What you should do
Pull out of the data below the stretch of lines bounded by the one containing "Where should I click to: Click the speech" and the one containing "Given: Uncheck the Wednesday workday checkbox", both bounds included, unchanged.

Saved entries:
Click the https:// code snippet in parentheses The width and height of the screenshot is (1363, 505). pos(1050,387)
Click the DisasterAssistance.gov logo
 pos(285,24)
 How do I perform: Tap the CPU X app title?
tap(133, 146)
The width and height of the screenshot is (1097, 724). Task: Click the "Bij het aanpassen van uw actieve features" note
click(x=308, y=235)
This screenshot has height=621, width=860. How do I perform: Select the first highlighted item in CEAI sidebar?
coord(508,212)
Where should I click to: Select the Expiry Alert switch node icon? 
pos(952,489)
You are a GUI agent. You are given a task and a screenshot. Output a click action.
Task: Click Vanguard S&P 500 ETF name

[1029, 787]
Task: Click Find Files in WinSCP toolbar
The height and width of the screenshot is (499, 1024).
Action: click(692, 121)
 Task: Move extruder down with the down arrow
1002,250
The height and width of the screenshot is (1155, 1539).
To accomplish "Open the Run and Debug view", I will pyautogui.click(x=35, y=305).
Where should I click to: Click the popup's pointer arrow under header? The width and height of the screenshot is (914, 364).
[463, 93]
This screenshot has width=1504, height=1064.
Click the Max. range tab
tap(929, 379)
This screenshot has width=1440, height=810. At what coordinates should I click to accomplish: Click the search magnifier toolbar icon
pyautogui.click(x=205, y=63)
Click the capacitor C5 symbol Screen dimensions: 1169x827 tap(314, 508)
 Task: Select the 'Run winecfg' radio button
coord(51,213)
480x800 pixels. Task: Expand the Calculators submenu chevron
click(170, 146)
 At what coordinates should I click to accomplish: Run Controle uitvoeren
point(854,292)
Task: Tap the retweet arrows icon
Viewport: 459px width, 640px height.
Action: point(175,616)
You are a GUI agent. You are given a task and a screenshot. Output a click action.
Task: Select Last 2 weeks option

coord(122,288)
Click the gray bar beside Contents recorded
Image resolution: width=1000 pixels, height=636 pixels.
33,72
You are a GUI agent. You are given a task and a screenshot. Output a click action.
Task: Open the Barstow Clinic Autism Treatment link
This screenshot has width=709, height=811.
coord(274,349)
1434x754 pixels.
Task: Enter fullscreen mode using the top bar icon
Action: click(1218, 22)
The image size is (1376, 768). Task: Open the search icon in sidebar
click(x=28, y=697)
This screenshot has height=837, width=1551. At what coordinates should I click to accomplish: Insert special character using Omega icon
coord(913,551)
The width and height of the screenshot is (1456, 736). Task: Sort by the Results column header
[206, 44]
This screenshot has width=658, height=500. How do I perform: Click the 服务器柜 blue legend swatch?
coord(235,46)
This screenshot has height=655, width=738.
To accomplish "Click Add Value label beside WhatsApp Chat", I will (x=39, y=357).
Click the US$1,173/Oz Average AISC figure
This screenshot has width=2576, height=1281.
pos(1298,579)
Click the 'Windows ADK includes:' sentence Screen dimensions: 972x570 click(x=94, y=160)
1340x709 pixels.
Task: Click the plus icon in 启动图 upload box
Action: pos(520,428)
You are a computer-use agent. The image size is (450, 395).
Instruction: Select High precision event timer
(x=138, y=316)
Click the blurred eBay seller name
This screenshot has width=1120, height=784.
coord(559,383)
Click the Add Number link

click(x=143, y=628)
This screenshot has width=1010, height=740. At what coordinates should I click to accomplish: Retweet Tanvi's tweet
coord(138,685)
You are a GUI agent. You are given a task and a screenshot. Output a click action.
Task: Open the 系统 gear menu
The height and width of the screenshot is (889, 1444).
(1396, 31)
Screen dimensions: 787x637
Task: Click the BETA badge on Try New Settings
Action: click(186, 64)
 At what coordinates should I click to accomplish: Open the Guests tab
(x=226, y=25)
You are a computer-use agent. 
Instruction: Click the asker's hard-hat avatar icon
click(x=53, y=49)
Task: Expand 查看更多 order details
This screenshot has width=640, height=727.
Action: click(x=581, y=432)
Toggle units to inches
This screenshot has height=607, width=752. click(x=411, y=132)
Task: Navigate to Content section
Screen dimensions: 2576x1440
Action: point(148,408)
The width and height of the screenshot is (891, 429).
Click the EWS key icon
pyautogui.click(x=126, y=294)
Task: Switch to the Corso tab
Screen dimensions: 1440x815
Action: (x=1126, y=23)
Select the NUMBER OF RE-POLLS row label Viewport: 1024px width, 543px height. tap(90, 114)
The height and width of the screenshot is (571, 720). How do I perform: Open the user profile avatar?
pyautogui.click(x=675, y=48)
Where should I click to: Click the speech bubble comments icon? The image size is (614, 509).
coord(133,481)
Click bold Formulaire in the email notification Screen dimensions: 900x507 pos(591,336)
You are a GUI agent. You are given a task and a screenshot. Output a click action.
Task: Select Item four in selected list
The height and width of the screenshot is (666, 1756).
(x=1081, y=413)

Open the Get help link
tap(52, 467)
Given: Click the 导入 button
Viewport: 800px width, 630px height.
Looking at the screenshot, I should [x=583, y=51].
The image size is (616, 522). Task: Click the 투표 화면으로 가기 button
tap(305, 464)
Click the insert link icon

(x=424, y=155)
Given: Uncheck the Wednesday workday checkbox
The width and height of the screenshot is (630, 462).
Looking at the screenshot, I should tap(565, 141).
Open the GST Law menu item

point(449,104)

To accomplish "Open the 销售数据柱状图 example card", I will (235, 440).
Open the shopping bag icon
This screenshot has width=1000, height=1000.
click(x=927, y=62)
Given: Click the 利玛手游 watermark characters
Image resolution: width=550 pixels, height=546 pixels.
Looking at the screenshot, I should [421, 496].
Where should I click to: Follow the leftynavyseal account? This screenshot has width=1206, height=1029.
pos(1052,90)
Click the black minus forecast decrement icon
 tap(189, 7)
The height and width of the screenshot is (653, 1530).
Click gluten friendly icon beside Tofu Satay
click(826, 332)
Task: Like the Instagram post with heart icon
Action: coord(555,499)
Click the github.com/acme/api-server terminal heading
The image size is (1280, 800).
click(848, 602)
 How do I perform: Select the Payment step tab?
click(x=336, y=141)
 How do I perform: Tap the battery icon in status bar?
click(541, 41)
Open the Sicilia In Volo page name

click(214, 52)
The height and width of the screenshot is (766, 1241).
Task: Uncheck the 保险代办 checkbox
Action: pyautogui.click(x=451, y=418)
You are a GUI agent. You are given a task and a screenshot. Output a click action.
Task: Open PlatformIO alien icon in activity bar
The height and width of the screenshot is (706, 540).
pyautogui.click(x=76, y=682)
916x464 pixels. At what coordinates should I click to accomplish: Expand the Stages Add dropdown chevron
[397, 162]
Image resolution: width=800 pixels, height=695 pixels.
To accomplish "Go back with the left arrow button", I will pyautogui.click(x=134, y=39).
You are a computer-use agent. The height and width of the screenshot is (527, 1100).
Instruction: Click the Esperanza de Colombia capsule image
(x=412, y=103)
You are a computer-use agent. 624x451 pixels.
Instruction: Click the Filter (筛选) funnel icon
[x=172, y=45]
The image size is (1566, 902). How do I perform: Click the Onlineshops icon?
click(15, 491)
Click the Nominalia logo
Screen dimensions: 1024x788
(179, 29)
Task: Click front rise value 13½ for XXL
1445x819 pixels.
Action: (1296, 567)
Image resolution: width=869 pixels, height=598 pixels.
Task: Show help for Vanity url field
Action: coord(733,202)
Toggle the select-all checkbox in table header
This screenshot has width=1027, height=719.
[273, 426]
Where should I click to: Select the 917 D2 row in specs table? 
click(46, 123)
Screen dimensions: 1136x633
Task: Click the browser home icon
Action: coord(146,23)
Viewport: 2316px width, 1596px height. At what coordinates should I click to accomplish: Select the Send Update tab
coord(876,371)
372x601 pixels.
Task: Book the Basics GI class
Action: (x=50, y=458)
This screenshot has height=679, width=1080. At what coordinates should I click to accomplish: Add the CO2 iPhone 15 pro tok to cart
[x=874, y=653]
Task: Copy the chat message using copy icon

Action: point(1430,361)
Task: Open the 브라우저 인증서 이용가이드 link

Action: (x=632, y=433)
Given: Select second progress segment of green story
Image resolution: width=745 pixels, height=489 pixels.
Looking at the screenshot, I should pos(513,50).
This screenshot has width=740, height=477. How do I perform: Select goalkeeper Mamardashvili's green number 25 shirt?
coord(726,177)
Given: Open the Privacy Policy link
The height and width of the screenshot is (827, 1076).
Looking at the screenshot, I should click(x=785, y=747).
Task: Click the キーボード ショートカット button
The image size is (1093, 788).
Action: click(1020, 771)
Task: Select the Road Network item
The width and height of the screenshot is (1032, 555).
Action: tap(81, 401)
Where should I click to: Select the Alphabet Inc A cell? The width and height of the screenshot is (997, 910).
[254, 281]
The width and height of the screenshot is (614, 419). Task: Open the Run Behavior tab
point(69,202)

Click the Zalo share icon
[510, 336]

Problem solution
Where should I click to: Click the speech bubble comments icon? The image size is (614, 509).
coord(133,481)
Click bold Formulaire in the email notification Screen dimensions: 900x507 pos(591,336)
You are a GUI agent. You are given a task and a screenshot. Output a click action.
Task: Select Item four in selected list
The height and width of the screenshot is (666, 1756).
(x=1081, y=413)

Open the Get help link
tap(52, 467)
Given: Click the 导入 button
Viewport: 800px width, 630px height.
Looking at the screenshot, I should [x=583, y=51].
The image size is (616, 522). Task: Click the 투표 화면으로 가기 button
tap(305, 464)
Click the insert link icon

(x=424, y=155)
Given: Uncheck the Wednesday workday checkbox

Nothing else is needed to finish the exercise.